As forward-thinking organizations plan their 802.11n high-speed wireless deployments, they would do well to first consider their Ethernet switching infrastructure.
eWeek-working with Strategic Technology Analytics and Michael Fistler, principal at Network Authority, a network consulting and integration company-set out to gauge the costs of a network switch upgrade as companies look to deploy technologies such as VOIP (voice over IP) and 802.11n. The study was conducted by examining the costs associated with upgrading the switching architectures from two of the leaders in this area, Cisco and Extreme Networks.
We used as a scenario an organization that had grown from roughly 2,500 users in 2006 to 3,000 users in 2008. Workgroups were assumed to consist of at least 200 users with a mix of POE (power over Ethernet) and nonpowered ports.
We analyzed nine Cisco architectures and three Extreme architectures, with additional input and modifications from the vendors. Publicly available list pricing was used for all calculations.

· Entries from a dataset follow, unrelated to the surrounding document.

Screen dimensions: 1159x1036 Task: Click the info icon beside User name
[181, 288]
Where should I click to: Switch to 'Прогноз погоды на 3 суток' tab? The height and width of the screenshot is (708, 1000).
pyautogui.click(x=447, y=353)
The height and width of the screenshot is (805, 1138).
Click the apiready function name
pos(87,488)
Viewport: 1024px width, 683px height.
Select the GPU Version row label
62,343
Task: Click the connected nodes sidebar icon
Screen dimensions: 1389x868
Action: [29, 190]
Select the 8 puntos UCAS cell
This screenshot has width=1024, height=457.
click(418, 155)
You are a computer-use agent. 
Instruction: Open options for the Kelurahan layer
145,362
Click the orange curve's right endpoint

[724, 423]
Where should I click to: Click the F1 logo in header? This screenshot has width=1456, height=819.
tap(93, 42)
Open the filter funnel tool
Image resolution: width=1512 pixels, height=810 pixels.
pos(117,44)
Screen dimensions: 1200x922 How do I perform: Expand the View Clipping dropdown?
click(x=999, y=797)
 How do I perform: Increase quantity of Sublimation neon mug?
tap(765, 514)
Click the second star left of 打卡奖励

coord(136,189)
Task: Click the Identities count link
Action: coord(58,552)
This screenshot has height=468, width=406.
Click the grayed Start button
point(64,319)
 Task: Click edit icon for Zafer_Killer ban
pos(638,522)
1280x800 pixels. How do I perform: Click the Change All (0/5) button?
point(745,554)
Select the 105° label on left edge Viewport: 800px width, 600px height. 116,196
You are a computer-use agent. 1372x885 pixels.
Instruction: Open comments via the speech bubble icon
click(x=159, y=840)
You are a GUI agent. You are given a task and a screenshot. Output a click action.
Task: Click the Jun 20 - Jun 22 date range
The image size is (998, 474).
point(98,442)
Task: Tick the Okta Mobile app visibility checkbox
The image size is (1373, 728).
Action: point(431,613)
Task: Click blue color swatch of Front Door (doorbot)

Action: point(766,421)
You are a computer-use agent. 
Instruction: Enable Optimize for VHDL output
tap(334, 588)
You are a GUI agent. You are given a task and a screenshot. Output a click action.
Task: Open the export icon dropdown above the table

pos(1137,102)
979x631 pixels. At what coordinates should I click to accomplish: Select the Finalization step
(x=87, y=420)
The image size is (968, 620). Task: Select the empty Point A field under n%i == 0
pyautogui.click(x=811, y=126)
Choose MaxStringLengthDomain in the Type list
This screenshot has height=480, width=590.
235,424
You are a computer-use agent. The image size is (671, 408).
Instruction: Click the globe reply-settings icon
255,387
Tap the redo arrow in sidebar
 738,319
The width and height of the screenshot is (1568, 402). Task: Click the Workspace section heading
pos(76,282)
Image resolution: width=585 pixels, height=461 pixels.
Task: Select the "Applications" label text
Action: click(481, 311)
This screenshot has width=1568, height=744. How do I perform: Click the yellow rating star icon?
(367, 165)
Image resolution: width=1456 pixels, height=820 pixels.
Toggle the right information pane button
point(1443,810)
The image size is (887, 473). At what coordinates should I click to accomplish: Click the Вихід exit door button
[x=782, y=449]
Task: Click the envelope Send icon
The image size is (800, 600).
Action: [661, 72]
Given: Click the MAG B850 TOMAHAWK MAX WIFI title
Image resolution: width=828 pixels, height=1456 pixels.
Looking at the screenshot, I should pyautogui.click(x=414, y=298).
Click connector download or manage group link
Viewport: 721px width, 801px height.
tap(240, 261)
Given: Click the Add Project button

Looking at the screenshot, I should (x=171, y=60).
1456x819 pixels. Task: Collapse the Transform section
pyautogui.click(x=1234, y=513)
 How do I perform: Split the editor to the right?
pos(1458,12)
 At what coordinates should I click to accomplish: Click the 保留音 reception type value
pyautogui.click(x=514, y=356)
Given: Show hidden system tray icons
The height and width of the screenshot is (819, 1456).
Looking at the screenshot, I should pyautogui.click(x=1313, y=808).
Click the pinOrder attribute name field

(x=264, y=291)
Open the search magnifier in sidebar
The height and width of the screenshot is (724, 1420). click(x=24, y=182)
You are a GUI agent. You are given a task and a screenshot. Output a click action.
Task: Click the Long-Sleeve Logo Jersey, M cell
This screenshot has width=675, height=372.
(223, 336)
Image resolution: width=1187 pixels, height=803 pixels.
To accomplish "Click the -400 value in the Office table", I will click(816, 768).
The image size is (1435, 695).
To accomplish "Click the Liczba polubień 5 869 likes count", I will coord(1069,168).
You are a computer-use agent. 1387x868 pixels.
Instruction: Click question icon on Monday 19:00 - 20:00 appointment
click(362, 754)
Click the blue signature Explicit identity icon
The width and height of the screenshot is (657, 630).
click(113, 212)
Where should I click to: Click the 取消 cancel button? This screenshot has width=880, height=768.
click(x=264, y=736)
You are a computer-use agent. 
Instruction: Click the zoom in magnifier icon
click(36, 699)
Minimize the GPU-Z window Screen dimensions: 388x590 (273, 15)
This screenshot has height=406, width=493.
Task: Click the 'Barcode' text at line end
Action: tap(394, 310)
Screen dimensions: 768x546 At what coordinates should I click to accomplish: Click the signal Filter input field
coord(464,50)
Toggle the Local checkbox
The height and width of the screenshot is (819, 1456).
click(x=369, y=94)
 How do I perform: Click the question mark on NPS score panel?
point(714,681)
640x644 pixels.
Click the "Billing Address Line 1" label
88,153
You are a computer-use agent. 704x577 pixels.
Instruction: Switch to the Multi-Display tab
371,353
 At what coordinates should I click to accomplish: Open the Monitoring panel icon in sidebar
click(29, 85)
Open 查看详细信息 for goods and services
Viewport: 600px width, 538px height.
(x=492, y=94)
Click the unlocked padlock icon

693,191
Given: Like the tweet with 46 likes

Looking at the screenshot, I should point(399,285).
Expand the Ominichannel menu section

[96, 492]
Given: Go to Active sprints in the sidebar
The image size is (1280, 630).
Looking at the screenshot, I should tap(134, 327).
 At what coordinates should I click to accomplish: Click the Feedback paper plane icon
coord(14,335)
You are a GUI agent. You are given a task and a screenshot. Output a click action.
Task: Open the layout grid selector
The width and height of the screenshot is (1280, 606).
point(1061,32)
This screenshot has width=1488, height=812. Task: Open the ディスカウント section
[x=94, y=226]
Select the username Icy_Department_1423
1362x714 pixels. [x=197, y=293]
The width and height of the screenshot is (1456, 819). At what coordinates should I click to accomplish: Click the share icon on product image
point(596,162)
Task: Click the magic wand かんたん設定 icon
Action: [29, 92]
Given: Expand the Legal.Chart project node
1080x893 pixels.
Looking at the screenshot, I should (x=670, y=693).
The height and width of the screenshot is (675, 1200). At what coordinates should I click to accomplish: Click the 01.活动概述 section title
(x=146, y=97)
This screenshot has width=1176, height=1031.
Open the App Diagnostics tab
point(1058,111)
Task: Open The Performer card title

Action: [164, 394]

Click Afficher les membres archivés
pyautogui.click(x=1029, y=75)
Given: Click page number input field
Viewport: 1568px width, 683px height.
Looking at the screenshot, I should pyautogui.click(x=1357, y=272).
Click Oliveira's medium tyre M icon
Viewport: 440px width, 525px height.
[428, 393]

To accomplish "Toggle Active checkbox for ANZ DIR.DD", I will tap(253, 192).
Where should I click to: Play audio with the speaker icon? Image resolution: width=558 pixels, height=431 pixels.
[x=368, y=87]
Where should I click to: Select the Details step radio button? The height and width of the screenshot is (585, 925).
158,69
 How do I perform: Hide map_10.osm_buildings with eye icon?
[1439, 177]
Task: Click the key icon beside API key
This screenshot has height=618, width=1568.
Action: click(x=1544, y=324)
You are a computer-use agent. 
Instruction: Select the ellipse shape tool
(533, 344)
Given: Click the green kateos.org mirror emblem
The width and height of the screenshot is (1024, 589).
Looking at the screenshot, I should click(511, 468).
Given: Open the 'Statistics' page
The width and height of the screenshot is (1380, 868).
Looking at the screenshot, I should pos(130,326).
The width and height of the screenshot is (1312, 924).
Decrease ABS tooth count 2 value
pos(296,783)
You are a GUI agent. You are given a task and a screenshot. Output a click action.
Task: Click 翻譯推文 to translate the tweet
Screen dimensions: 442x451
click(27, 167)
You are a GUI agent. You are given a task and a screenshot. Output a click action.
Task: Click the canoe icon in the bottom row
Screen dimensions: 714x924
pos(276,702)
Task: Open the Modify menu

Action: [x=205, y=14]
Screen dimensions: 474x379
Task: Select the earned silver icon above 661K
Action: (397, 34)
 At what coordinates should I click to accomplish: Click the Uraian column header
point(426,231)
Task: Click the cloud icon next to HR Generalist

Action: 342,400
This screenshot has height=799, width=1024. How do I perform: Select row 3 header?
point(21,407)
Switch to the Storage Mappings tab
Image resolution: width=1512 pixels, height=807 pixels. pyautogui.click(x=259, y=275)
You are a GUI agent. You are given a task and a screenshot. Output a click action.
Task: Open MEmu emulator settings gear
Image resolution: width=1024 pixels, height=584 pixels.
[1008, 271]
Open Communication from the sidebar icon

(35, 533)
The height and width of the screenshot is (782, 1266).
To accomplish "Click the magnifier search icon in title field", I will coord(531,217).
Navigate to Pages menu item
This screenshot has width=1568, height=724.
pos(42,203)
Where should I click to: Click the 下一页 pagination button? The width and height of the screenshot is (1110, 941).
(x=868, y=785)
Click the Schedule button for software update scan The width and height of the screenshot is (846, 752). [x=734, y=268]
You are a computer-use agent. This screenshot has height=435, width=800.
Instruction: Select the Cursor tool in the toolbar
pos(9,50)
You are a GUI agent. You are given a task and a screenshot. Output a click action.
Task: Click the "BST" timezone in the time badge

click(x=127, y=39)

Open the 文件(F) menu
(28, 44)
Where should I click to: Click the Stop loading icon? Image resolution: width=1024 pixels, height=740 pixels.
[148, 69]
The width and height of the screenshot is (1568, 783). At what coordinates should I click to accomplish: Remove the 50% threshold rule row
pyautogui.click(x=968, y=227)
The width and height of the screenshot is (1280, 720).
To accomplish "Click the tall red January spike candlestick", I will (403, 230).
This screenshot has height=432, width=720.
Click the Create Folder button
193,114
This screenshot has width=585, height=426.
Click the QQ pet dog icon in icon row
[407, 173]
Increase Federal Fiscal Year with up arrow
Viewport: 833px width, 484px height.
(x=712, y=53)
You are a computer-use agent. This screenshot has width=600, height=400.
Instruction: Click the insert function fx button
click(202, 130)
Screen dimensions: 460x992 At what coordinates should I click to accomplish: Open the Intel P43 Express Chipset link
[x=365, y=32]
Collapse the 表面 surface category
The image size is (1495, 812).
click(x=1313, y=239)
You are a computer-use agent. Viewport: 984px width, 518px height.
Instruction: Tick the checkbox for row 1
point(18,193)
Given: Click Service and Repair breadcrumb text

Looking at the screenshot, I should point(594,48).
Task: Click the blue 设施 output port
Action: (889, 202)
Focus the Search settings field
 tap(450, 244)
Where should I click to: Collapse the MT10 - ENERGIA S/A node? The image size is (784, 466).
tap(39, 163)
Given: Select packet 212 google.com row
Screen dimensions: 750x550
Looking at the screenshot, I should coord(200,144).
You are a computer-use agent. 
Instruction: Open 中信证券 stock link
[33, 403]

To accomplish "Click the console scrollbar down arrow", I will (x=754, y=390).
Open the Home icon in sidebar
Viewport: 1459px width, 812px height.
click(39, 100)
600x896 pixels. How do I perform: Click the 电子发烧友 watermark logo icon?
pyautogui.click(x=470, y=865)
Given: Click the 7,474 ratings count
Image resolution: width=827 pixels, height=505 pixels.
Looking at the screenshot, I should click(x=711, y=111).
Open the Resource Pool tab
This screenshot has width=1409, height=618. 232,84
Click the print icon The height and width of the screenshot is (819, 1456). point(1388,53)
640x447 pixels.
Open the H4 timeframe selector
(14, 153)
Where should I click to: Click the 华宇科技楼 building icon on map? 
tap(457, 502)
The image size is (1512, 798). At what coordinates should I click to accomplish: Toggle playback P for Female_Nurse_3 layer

What we found was that no one cross-industry application threatens the existing switching infrastructure quite like 802.11n.
The 802.11n standard will generate a whopping 248M bps of raw data-plenty to overwhelm today's 100M-bps links. Furthermore, 802.11n access points require more than the 15.4W that POE switches can provide to Class 3 POE devices.
To understand how vendors will effectively adapt their switch infrastructure to support 802.11n and POE devices, we looked backward at the way vendors have migrated their constituencies during the past three years.
Our evaluation began with Cisco's Catalyst 6509-E.
We configured a pair of redundant 6509-E switches. Each was equipped with a Supervisor 720 management module. Connectivity between switches was provided by four 10G-bps Ethernet ports. Downstream connectivity was provided through 48 Gigabit Ethernet ports. All connectors were provided. The software came with the Cat6000 IOS Advanced IP Services load.
Port densities on the 6509-E were insufficient to meet our requirements. When equipped with redundant management modules, the 6509-E provided 16G-bps Ethernet for upstream connectivity and 336 POE ports of 10/100/1000BaseT. Our RFI (request for information) called for 384 ports. Cisco's 6513 switch provides the necessary scalability-13 slots compared with the 6509-E's nine-but it is also more expensive than the 6509-E and rarely deployed in the wiring closet.
Cisco officials said a less expensive solution would be to use a stackable switch-namely, the 3750 for 10/100 (data and POE) configurations and the 3750G for 10/100/1000 configurations.
The 3750 does provide a substantially lower price point than alternative Cisco configurations, but it did not meet our requirements for redundancy: The 3750 cannot support redundant supervisor modules, something we feel is very important for a network that's expected to serve as the basis for VOIP.
Another approach would have been to use the 4500 series switches, but we would then have been unable to take advantage of the application modules available for the 6500 family. This scenario would also require stocking separate blades for the core and access layer switches, complicating sparing.
As for switching fabrics, three options were available in 2006: the near-end-of-life Supervisor 2 modules, the Supervisor 32 that shipped at the end of 2006 and the Supervisor 720.
The Supervisor 32 was the most logical choice for the wiring closet, although we considered what might have happened if the customer had first migrated to the Supervisor 2 in the beginning of 2006. The Supervisor 720 was targeted at core switching.
Compatible with those modules are three types of interface modules. The Classic Interface Modules are the least expensive and take advantage only of 32G-bps backplane. The Cisco Express Forwarding 256 Interface modules work with Supervisor Engine 2 or Supervisor Engine 720. Finally, the Cisco Express Forwarding 720 Interface Modules are the most expensive and fastest of the modules, field-upgradable to the DCEF (Distributed Cisco Express Forwarding) daughter cards. These modules work with Supervisor Engine 2 or Supervisor Engine 720.
Putting that all together, we considered several 6509-E scenarios. The most likely one was the Cisco 6509-E with a Supervisor 2, which went end-of-life at the end of 2006. The solution was based around a mix of classic and fabric-enabled 10/100/1,000M-bps ports.